The stretch wanted below opens at the line containing "Given: Click the 0.4 tick on the strain axis" and closes at the line containing "You are a computer-use agent. Image resolution: width=980". Please return it exactly, with no other lines.
╭─ Records to process
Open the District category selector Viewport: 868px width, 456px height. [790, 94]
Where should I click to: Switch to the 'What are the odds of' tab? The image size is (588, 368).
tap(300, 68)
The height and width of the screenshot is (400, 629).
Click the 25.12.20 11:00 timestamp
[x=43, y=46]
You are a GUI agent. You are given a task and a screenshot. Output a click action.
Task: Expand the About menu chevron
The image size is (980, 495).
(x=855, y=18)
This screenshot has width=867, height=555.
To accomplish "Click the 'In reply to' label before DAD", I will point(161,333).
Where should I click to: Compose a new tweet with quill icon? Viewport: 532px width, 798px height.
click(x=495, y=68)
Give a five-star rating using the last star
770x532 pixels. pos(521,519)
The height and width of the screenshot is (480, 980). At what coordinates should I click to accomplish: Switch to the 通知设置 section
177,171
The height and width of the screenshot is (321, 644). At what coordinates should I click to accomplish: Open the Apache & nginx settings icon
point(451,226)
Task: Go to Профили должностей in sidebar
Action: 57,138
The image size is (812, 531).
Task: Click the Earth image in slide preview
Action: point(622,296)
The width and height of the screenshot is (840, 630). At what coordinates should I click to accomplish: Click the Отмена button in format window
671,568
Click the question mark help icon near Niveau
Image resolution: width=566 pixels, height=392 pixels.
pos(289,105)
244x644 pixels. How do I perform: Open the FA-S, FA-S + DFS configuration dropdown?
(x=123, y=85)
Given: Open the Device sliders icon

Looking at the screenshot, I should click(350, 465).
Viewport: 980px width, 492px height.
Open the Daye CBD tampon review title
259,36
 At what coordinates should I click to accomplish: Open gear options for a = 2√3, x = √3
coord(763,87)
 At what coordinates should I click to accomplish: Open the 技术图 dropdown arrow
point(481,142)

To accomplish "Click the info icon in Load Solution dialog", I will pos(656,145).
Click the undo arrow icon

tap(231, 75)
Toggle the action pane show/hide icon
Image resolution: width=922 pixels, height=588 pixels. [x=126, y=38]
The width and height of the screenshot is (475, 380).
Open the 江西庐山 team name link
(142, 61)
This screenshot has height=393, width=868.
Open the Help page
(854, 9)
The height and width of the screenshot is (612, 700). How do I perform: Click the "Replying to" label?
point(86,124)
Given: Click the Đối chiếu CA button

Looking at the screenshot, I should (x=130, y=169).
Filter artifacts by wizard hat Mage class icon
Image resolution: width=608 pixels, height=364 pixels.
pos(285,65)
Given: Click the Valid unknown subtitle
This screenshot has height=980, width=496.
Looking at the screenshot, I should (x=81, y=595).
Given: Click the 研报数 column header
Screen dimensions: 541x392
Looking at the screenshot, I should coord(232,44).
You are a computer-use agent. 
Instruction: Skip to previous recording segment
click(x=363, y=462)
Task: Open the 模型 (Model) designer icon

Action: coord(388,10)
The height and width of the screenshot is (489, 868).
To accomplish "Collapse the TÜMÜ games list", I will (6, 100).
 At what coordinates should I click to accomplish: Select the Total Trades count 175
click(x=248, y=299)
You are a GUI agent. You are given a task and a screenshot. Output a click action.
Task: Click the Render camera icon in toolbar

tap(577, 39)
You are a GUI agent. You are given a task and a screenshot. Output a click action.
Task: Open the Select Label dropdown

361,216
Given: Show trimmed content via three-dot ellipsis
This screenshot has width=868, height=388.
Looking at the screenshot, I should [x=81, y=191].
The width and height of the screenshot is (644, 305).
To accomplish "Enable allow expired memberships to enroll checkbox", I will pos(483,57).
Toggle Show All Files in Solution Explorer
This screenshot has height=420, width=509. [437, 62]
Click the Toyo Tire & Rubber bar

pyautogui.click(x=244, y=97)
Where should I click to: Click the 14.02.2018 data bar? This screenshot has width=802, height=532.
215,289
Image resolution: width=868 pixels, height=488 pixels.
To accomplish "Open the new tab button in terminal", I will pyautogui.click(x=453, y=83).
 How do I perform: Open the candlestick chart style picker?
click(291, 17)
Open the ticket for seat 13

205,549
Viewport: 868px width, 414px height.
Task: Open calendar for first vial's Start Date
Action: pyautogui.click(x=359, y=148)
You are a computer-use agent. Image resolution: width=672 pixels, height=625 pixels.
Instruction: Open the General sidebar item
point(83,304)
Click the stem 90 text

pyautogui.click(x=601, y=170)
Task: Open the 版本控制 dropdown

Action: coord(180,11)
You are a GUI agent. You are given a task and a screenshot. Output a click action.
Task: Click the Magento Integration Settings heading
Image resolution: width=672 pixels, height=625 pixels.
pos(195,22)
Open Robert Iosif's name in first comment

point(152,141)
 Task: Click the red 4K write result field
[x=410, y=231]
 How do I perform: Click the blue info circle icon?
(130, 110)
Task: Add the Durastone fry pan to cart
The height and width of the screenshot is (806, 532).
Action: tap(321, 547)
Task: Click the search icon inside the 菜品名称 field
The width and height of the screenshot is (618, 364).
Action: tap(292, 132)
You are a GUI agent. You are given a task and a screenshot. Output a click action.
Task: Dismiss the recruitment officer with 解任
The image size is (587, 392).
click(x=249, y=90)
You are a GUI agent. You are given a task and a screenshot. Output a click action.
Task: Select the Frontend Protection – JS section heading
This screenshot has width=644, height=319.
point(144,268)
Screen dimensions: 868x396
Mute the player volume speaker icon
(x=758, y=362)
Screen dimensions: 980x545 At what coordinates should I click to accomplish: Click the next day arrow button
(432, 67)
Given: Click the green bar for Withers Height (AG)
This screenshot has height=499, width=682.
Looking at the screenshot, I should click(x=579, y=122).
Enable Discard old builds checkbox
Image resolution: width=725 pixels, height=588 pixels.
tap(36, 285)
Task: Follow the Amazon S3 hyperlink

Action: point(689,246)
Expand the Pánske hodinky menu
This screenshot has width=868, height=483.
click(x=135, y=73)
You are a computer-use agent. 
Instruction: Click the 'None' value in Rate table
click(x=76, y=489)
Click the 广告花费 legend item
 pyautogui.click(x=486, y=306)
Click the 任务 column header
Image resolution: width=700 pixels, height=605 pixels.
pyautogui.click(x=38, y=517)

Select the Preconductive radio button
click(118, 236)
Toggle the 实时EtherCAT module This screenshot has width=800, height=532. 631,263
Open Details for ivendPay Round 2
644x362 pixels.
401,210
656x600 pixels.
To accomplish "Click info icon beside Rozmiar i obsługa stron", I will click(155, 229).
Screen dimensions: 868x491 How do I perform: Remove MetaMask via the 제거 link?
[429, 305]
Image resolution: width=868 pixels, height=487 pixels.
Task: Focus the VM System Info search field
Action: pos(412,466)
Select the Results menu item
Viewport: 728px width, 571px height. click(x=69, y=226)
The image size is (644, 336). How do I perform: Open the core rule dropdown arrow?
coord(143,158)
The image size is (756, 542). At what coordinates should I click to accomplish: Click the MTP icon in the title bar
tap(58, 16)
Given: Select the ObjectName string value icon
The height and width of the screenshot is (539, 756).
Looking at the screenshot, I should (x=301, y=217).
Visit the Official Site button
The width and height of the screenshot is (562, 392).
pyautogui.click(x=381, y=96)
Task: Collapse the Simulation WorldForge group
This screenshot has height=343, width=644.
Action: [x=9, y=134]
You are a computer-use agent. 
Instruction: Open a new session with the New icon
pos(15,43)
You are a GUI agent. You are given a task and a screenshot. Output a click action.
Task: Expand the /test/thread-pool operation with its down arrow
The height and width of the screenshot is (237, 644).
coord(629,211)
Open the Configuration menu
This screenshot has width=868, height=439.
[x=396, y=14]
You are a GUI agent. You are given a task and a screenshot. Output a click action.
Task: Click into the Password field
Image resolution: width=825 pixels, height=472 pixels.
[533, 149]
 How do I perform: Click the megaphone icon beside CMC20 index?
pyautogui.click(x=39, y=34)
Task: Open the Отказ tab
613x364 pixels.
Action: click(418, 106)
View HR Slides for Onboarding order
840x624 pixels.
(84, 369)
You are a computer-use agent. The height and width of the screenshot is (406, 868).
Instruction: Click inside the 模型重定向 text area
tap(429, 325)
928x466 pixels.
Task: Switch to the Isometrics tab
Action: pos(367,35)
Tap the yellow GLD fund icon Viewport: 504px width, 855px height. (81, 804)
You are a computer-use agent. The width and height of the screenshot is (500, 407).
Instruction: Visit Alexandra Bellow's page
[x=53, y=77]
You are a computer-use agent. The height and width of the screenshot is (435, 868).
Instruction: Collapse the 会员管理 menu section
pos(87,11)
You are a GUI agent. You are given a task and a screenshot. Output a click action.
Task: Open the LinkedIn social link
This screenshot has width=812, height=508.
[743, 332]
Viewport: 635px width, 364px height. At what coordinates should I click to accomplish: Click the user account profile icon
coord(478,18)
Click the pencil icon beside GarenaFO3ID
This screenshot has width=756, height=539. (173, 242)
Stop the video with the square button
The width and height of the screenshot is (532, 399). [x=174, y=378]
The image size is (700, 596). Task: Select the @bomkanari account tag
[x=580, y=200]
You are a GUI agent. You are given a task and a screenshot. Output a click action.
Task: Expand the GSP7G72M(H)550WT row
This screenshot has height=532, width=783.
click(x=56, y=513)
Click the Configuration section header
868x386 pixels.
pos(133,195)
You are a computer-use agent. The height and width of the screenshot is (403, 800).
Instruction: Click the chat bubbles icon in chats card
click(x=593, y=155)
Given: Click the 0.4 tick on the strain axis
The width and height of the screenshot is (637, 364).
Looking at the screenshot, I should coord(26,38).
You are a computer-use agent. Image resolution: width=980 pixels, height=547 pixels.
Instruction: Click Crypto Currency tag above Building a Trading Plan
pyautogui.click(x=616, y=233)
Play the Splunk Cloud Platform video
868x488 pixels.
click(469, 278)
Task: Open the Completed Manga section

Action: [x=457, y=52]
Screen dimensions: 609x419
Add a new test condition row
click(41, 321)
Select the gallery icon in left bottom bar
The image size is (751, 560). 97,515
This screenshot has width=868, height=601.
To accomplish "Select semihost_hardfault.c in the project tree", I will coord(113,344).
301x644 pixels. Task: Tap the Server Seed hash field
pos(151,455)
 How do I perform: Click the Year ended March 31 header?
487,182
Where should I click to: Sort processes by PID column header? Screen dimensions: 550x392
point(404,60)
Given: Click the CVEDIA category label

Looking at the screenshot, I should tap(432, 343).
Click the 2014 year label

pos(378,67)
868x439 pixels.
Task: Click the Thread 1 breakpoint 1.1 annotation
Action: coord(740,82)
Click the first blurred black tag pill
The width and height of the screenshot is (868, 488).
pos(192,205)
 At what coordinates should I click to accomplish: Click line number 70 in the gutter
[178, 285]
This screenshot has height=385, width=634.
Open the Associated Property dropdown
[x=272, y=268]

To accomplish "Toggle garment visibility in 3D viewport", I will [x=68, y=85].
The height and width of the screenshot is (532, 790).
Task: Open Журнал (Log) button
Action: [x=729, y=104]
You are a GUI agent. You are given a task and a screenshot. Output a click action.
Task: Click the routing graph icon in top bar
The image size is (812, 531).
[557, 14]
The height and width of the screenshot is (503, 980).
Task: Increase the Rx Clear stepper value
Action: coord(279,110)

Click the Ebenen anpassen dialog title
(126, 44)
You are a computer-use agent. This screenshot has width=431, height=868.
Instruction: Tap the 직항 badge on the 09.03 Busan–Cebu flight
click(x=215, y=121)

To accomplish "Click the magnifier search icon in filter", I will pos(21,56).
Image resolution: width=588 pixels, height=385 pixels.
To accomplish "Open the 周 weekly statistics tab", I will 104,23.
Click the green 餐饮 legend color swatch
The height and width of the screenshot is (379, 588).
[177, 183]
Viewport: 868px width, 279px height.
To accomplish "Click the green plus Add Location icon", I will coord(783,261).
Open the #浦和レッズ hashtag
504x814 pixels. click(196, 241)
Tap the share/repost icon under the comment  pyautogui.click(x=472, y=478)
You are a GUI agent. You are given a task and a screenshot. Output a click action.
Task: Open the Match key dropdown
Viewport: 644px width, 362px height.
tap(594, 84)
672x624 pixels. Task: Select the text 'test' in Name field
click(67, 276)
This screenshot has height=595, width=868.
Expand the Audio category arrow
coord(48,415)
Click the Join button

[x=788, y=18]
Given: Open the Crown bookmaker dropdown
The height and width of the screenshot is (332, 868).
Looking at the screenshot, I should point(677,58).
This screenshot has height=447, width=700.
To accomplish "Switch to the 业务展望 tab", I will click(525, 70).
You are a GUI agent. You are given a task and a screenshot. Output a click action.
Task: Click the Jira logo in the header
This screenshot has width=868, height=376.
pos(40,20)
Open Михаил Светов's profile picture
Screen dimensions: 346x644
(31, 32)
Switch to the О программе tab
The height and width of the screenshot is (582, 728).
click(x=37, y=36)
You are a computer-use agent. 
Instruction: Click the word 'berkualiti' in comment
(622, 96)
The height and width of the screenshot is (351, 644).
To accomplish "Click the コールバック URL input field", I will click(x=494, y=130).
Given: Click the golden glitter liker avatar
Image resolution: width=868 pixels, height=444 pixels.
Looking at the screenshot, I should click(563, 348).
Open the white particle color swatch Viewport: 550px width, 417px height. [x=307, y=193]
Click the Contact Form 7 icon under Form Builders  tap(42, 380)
╰─
> [Solution below]
Given: Click the 0.4 tick on the strain axis
The width and height of the screenshot is (637, 364).
Looking at the screenshot, I should coord(26,38).
You are a computer-use agent. Image resolution: width=980 pixels, height=547 pixels.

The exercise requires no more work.